(INSTRUCTION) Could you copy out, word for word, the items from their very first line through the line containing "pyautogui.click(x=423, y=22)", including both of those lines?

(DATA FOR THE TASK)
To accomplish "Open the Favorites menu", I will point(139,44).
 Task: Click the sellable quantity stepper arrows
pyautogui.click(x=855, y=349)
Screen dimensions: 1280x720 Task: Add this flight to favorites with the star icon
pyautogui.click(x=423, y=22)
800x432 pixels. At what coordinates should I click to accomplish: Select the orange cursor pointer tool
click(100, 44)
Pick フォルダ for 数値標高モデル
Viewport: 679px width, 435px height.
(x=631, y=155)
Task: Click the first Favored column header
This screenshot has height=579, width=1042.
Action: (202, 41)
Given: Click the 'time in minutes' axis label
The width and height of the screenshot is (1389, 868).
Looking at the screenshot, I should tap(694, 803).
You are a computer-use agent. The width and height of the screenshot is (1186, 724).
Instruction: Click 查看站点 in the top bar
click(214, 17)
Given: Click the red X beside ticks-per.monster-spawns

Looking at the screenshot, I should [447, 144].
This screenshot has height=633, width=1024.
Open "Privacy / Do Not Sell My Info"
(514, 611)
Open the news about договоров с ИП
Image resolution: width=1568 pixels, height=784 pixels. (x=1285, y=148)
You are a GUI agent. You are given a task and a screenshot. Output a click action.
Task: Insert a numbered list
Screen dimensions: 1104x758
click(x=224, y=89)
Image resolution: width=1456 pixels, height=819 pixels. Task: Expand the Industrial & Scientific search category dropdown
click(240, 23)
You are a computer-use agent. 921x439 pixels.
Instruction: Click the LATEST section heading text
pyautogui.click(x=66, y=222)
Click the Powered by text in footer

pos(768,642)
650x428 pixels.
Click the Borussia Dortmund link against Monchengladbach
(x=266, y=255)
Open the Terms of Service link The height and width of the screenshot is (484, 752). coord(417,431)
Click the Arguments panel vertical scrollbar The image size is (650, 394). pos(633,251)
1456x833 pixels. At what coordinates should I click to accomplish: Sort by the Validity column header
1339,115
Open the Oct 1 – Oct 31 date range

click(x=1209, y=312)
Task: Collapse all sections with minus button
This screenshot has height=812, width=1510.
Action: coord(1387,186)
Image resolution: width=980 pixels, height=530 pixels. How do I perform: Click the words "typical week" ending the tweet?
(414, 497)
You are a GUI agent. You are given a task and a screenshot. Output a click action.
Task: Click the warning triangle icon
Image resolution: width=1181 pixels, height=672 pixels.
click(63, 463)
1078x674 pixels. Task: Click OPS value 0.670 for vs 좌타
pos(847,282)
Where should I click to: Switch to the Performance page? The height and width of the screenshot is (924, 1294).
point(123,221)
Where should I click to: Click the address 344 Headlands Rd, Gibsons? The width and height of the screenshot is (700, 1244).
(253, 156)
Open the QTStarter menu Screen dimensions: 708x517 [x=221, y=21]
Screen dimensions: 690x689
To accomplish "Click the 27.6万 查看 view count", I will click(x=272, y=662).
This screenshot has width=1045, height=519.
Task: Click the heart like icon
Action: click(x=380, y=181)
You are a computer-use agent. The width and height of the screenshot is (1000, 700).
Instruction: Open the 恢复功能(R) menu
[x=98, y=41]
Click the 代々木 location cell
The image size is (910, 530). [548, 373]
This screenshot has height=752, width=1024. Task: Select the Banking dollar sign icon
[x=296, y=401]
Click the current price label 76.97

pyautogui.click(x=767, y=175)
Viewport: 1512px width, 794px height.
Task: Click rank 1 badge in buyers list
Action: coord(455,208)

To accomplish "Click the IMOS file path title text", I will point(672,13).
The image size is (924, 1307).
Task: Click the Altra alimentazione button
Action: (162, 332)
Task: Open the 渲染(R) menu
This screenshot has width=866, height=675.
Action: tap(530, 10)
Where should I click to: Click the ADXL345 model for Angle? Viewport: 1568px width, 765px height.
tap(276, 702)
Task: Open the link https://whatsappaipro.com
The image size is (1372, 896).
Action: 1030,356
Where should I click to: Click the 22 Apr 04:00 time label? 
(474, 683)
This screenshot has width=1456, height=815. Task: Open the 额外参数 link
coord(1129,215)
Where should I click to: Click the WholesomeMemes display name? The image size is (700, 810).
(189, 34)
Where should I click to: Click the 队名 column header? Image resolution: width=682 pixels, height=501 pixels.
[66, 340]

(COMPLETED EXERCISE)
To accomplish "Open the Favorites menu", I will point(139,44).
 Task: Click the sellable quantity stepper arrows
pyautogui.click(x=855, y=349)
Screen dimensions: 1280x720 Task: Add this flight to favorites with the star icon
pyautogui.click(x=423, y=22)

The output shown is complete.